An echocardiogram is a type of heart ultrasound used to observe heart movements. It is a moving picture of your heart in action. It does not require needles or injections, and it typically takes longer to complete than an EKG. If you have an echocardiogram, your healthcare provider might recommend consulting with a cardiologist, who is a practitioner who diagnoses and manages heart disease.

An echocardiogram is not considered a screening test, so it is less common than other tests on this list when it comes to evaluating stroke risk. That being said, it is used for the evaluation of a number of specific heart problems that cannot be fully assessed with heart auscultation and EKG, and therefore can help paint a clearer picture of overall cardiovascular health.
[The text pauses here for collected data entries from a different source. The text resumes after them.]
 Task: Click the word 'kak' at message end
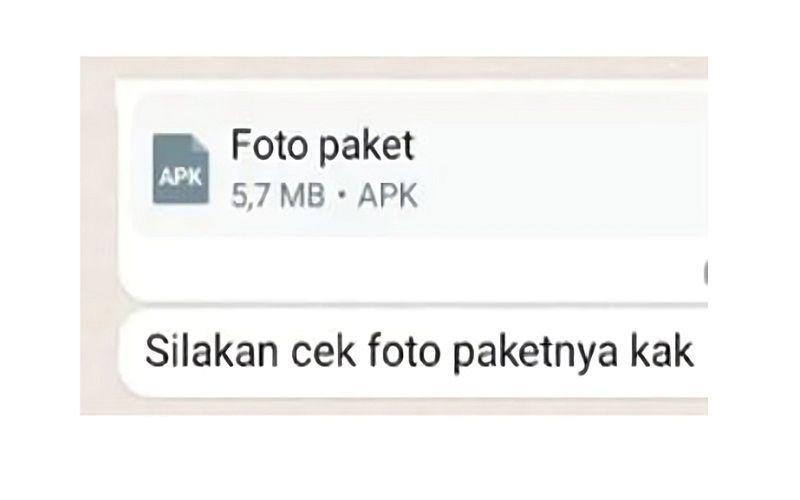pos(662,351)
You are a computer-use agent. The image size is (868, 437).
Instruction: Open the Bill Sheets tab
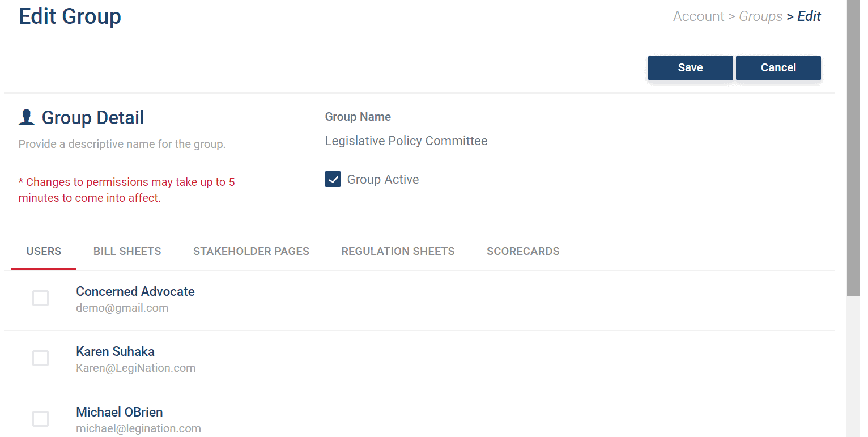coord(127,252)
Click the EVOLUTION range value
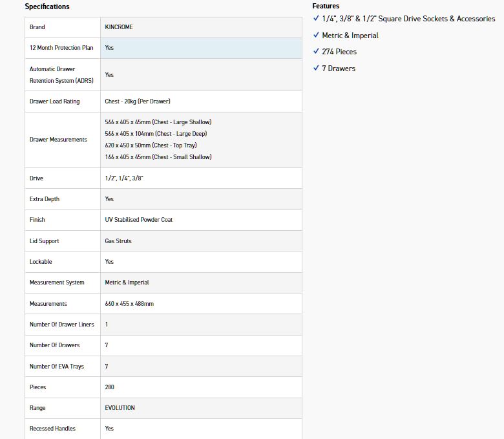The height and width of the screenshot is (439, 504). pyautogui.click(x=120, y=408)
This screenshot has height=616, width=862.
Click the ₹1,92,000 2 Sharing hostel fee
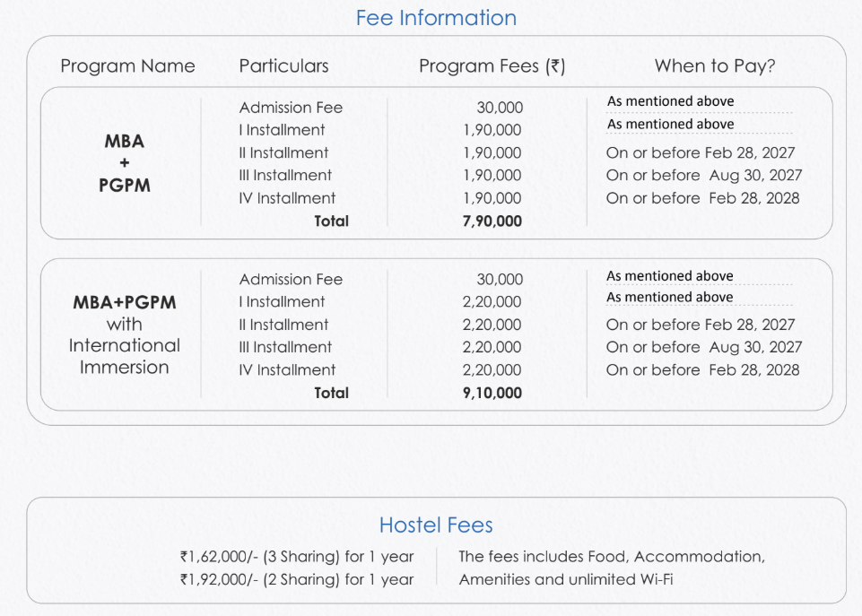(x=297, y=579)
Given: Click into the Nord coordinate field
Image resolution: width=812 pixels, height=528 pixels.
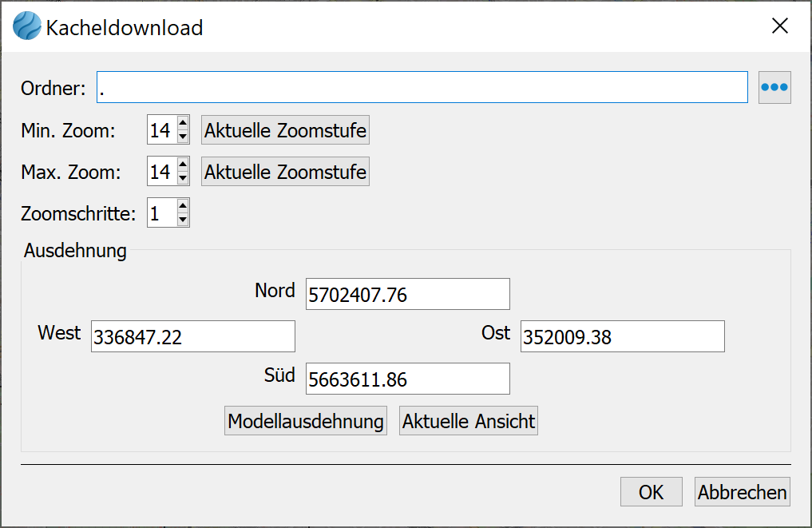Looking at the screenshot, I should [407, 295].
Blood Pressure Measurement

Over two-thirds of individuals who experience a stroke have hypertension, which is defined as blood pressure at 130mmHg/80 mmHg or above. Guidelines for treating hypertension recommend a systolic blood pressure at or below the target of 120 mmHg to reduce your stroke risk.

Hypertension means that your blood pressure is chronically elevated. Over time, this leads to disease of the blood vessels in the heart, the carotid arteries, and the blood vessels in the brain, all of which can cause a stroke.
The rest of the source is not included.